A CPR-trained professional has the knowledge to call for help, whether alone or in a team, while maintaining the necessary chest compressions. Calling for assistance is critical because professional rescue teams are more equipped, and they can transport the victim to a health care facility for the necessary care and treatment. A single-rescuer and teams also get fatigued performing CPR, resulting in low-quality CPR.
4. How to perform one-person CPR and as a team?
Working alone in providing CPR is not easy. Uncoordinated and semi-skilled rescue teams can compromise the quality of CPR provided. Therefore, it is crucial to have a team leader and work together in an orderly manner to avoid wasting time on the basic procedures.
5. The difference in CPR for children and adults
High-quality CPR is highly dependent on the depth of the chest compressions. The depth of chest compressions differs for infants, children, and adults. The same applies to the intensity of ventilation. The wrong CPR procedure could be harmful to children and infants and can cause more damage.
6. How to perform hands-only CPR?
Workplace CPR certification classes will also teach you how to perform hands-only CPR or compressions-only CPR. When done correctly, hands-only CPR is very effective in keeping cardiac arrest victims alive.
7. How to provide CPR with rescue breaths safely?
Performing rescue breaths to a stranger posses risks, more so during this covid-19 pandemic. When providing first aid, the health of the rescuer comes first. CPR is a highly aerosol-generating procedure.
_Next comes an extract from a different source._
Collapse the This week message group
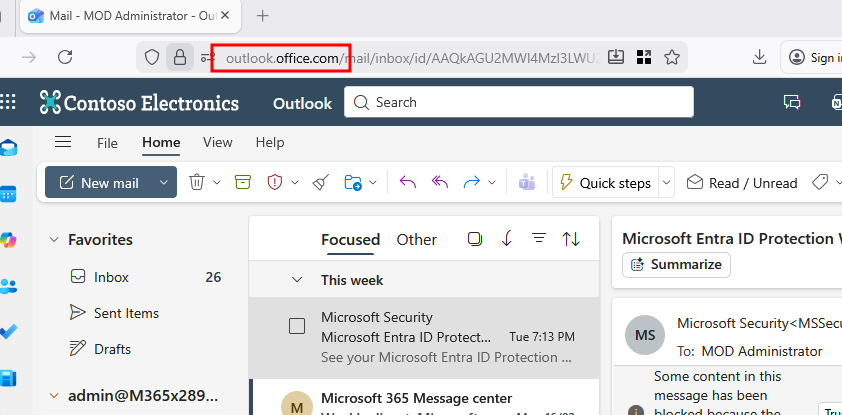Image resolution: width=842 pixels, height=415 pixels. [x=296, y=280]
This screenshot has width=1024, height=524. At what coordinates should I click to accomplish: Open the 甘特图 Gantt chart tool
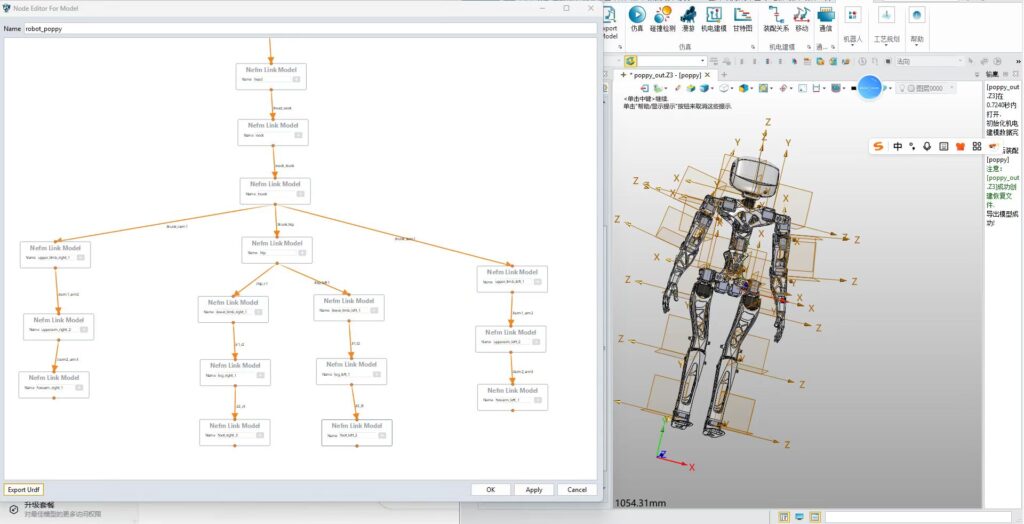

The training offers new and updated guidelines on how to rescue a cardiac arrest victim without risking your own life.
8. When and how to use the AED alongside CPR to save a life?
The Automated External Defibrillator or AED is critical in reviving cardiac arrest victims. The device is easy to use, even for non-professionals. It, however, requires training, which is provided under CPR AED and First Aid certification programs.
9. The use of AED for infants, children, and adults to deliver the desired shock.
The amount of shock differs depending on the age bracket of the victim. The Automated External Defibrillator or AED is designed with adult and pediatric pads that deliver regulated shock levels. Rescuers need to be aware of the types of pads to use and the preventive measures of use.
10. When to stop giving CPR and provide care for the victim once conscious.
CPR should continue until the victim regains consciousness. In other cases, the rescuers are left without a choice but to stop CPR. The decision on whether to stop CPR is not easy. After regaining consciousness, the victim still requires close supervision and check.
Frequently Asked Questions
How many first aid kits should a workplace have?
Every workplace should have at least one first aid kit. However, more than one might be required in a bigger workplace. The first aid kit should be stocked with a sufficient quantity of first aid materials suitable for the particular circumstances of your workplace.
Who should provide the first aid kit in the workplace?
It is your employer’s responsibility to ensure health and safety are maintained in the workplace, and this involves appointing specific individuals as first aiders and investing in their training.
How many employees are needed for a workplace to require a trained first aid person?
With fewer than five employees, having at least one appointed person is required. For over five employees, you’ll need a trained first aider. Then you’ll require an additional trained first aider for every additional 50 employers.